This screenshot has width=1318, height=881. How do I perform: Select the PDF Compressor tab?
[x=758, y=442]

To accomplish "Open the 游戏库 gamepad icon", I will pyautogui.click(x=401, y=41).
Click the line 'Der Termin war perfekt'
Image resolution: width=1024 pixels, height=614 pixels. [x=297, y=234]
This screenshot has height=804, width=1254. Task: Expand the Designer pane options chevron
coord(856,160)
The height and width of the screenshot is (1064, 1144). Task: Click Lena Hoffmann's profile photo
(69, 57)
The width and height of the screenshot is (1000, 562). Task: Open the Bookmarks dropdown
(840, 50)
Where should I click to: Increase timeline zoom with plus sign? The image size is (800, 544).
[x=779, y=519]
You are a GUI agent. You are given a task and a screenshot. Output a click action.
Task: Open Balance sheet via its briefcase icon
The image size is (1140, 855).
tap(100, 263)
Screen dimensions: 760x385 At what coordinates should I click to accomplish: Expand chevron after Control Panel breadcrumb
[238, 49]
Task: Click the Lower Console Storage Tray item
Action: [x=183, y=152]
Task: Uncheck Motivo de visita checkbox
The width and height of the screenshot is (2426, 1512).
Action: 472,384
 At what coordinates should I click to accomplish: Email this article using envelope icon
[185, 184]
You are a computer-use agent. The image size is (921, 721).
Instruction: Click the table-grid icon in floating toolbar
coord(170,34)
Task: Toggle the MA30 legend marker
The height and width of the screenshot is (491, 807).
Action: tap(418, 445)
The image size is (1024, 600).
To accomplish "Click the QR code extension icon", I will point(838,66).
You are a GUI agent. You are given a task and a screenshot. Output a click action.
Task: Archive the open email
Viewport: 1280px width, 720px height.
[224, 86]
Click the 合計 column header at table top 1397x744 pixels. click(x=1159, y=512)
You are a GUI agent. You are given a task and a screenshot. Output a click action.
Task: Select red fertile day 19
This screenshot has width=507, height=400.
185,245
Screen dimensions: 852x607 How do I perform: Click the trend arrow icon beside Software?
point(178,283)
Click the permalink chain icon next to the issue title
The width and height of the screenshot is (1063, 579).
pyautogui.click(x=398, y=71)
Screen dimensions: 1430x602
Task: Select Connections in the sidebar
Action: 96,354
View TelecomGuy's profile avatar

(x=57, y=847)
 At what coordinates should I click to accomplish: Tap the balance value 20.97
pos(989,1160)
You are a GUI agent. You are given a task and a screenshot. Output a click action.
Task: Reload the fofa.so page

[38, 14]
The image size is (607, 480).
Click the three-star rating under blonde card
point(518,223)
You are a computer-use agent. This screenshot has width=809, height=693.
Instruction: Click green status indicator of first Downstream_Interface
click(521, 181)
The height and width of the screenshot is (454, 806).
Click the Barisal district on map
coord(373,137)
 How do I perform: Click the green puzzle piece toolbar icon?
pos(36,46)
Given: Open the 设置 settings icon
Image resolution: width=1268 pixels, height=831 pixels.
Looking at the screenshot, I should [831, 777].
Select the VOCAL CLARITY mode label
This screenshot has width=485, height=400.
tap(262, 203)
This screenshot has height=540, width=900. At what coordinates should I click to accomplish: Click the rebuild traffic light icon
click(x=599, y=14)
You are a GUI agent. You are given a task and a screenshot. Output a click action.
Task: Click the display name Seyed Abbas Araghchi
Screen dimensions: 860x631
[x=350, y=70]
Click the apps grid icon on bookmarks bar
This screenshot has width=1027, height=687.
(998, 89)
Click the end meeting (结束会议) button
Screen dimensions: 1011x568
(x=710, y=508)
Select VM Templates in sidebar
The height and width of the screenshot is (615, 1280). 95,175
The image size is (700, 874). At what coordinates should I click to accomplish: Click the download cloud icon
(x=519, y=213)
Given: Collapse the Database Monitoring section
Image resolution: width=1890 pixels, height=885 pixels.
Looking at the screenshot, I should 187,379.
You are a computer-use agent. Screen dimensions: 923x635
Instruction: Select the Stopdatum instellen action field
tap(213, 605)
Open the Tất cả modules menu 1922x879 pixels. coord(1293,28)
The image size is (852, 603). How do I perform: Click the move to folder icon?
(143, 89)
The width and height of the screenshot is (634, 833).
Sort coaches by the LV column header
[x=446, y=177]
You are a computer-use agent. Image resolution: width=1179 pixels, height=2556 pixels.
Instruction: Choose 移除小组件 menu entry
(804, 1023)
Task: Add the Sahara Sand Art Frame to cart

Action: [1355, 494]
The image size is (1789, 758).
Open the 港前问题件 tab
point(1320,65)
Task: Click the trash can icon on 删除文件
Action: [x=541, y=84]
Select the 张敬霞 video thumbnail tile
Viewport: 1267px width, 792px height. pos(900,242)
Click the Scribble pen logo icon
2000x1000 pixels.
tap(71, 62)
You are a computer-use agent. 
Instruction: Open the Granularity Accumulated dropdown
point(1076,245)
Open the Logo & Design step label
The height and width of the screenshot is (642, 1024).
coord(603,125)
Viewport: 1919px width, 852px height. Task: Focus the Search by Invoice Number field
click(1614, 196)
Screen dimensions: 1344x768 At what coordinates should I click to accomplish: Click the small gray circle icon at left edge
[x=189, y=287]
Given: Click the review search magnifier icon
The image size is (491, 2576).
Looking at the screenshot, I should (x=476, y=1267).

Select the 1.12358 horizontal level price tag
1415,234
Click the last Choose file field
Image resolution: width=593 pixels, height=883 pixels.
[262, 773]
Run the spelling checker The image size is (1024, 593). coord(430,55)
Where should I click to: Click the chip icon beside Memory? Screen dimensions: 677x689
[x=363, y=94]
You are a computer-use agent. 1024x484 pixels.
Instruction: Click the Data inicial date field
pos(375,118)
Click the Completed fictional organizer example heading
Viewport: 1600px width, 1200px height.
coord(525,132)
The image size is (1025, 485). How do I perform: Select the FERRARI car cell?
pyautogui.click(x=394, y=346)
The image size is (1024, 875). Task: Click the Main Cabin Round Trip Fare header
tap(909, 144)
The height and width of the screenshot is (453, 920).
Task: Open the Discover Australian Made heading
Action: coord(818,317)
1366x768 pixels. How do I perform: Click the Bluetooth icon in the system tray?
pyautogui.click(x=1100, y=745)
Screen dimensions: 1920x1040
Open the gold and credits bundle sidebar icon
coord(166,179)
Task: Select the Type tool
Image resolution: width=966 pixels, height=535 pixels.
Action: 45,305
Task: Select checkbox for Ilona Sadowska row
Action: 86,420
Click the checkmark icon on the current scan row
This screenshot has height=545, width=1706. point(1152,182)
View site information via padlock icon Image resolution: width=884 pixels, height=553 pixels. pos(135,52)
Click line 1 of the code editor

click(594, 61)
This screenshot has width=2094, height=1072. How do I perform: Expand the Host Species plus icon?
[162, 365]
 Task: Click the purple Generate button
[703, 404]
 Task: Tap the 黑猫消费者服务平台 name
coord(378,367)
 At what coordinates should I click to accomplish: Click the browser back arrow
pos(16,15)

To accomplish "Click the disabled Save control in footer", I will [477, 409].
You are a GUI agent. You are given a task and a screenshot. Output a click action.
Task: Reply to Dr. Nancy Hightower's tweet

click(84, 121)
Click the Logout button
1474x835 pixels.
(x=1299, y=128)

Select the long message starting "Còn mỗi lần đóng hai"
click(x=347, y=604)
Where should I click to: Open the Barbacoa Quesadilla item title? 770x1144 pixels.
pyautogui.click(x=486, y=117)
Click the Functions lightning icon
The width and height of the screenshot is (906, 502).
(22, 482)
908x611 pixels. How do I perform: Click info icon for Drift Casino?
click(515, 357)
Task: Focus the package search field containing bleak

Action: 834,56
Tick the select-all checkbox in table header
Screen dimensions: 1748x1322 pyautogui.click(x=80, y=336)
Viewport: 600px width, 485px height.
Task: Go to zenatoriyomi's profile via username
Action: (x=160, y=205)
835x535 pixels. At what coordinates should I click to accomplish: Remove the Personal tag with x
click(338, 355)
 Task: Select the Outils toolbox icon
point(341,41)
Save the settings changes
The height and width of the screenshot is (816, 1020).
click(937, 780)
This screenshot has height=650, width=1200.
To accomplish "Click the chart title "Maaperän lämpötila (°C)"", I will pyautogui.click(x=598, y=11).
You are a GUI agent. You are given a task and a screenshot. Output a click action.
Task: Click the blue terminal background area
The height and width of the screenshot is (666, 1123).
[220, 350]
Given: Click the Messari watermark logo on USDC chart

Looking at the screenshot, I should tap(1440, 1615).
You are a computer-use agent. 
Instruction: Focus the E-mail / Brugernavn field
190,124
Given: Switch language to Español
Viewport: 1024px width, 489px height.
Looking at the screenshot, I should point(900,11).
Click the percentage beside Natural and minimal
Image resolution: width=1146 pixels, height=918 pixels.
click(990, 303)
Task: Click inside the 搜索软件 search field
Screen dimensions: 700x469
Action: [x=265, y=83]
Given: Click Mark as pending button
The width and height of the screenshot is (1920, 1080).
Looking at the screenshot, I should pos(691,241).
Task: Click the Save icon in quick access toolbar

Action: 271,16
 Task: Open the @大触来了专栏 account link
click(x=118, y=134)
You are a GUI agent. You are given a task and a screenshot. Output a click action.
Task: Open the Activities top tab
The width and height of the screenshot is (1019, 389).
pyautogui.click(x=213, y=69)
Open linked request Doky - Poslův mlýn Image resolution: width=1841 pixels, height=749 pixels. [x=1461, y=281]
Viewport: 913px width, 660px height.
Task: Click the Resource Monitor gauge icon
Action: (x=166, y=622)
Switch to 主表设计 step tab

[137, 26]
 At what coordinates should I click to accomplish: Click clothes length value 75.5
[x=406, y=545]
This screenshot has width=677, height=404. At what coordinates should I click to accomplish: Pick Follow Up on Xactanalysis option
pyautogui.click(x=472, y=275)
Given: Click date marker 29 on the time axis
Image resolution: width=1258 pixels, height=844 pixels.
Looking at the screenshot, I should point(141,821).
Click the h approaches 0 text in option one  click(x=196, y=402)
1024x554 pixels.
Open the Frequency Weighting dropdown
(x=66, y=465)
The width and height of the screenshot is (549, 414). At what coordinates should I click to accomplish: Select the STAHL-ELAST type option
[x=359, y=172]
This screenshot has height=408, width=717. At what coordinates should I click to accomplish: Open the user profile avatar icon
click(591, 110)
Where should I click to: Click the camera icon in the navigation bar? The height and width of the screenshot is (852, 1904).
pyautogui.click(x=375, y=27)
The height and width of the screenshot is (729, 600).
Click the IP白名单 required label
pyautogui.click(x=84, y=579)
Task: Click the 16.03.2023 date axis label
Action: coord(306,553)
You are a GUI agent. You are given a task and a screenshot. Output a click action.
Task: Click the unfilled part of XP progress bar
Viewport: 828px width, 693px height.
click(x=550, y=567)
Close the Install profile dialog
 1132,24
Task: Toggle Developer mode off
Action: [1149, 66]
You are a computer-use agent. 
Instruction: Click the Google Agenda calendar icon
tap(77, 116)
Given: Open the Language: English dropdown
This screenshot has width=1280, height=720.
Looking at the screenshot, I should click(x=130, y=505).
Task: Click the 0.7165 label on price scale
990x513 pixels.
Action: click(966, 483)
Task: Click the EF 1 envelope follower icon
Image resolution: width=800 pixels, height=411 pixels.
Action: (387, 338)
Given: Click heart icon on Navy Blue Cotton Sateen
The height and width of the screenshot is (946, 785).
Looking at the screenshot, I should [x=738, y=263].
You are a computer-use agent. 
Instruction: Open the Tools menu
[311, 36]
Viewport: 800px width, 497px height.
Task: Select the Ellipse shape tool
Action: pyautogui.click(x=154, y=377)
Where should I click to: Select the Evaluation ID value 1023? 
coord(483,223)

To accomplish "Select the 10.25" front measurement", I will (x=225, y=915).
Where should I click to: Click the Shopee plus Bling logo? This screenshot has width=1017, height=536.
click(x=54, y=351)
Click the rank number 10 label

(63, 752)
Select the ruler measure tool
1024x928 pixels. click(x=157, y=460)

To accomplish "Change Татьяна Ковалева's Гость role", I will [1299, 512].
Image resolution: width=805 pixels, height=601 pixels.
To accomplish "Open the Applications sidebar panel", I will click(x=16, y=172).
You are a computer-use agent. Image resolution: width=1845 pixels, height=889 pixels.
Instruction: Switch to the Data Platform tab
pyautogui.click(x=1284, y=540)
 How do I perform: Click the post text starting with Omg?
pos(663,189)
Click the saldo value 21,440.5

- Your instructions
Copy exactly the lines that begin with the one containing "Click the rank number 10 label" and continue to the end of the records, both included, and nothing more.

- Result below
Click the rank number 10 label

(63, 752)
Select the ruler measure tool
1024x928 pixels. click(x=157, y=460)

To accomplish "Change Татьяна Ковалева's Гость role", I will [1299, 512].
Image resolution: width=805 pixels, height=601 pixels.
To accomplish "Open the Applications sidebar panel", I will click(x=16, y=172).
You are a computer-use agent. Image resolution: width=1845 pixels, height=889 pixels.
Instruction: Switch to the Data Platform tab
pyautogui.click(x=1284, y=540)
 How do I perform: Click the post text starting with Omg?
pos(663,189)
Click the saldo value 21,440.5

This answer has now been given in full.